Like most people that I know, I have had a variety of jobs over the years. Quite a variety. Listing them in one place makes me realize that I have done a lot of things, in a lot of places with a lot of different people. I started working regularly at age 14 after turning in my working papers to the State of MO. And I have been working ever since.
What ‘counts’ as a job? For this exercise, something counts as a job if I was paid regularly for doing it, or if I was elected to a position that had tasks (like being on the NYSALM Board of Directors, or the Vestry of my church).
- Employee/self-employed
- Babysitter
- Housecleaning
- Research assistant/lab technician (Immunology Lab at Washington University in St Louis, MO)
- Preschool teacher’s aid
- Office assistant in Dean’s office Pitzer College
- Deli counter worker
- Ice Cream Scooper
- Grill cook
- Line Cook
- Sous Chef
- Baker (Basalt, CO)
- Coffee shop manager (The Grove House, Claremont, CA)
- Midwife assistant
- Registered nurse working Labor and Delivery (Harbor General and Long Beach Memorial, and some agency whose name I have forgotten, all in Southern California)
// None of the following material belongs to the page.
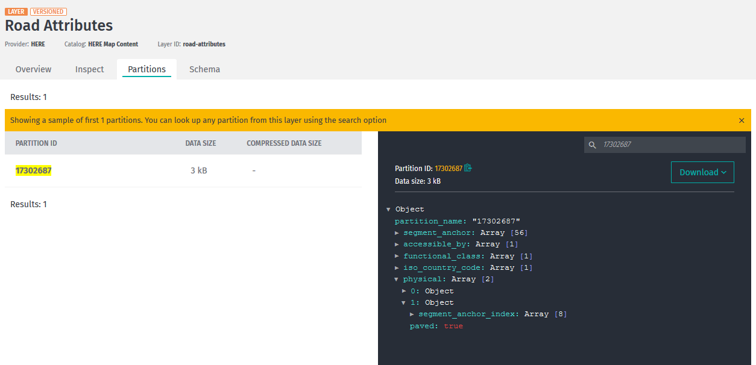Viewport: 756px width, 365px height.
Task: Click the LAYER badge at the top
Action: click(x=14, y=11)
- Nurse Case Manger in prenatal program for primarily undocumented women (Healthy Beginnings, Glenwood Springs, CO)
- Midwife (10 years as employee and attending births in hospitals, 9 years and counting as self employed midwife, attending births primarily in client’s homes)
- Biodynamic Craniosacral Therapist (Troy, NY)
- Teaching Assistant for BCST
- Teacher and lecturer for BCST
- Misc editing and writing jobs
- Businesses owned
- Local Care Midwifery, PLLC
- Cool Waters (Wine shop, San Pedro, CA)
- Sweet Dreams (Futon company, San Pedro, CA) ??
- Community Service
- Parent to Parent Board member (Glenwood Springs, CO)
- NYSALM BOD (Regional Rep, Alternate Reg Rep., Secretary)
- St Paul’s Church (Vestry member, Warden)
The number (assuming I haven’t forgotten any) is 29.
Twenty-nine. That is a lot of different types of jobs. And I didn’t separate out working the same job but with a different employer. For example, I worked as a Labor and Delivery nurse. That is one type of job that I have held. I worked L&D at two different hospital and as a Traveling Nurse. So that is really three different employers for one variety of job.
According to the US Bureau of Labor Statistics, the average number of jobs held by Americans in my demographic (I am a ‘younger baby boomer’) is 11.7. This number is not the type of job but the total number of jobs held. (I am counting working as a Labor and Delivery nurse as one type of job. The BLS would count my working as a Labor and Delivery nurse as 3 separate jobs.) But even if the 11.7 jobs held by the average younger Baby Boomer were all the same type of job (Line Cook for example), that is quite a lot of different places and people to be involved with for work.
Looking over my list, I can see how some of my early interests have gotten honed as skills -really, by now I certainly should be a descent cook and baker, I mean I did this stuff as a paying gig for years!
It also intrigues me how the pieces of my past work history come together in my current profession, midwifery. It is easy to see how the nursing and teaching jobs fit with midwifery. But my previous babysitting, housekeeping and cooking jobs are also good fit. Of course, it is helpful for a midwife to know how to comfort an infant, calm a toddler, or clean a bathtub. It is also really useful to be at ease in a variety kitchens when attending home births -I never know where I’ll be at three in the morning or if the laboring mom will need a cup of tea, or piece of toast. At one birth earlier this year, my digging through the fridge and puttering in the kitchen produced a big pot of spit pea and ham soup that feed us all for days (it was a particularly long warm up to labor and the soup was greatly appreciated).
What does your list look like? How do those past jobs influence you today?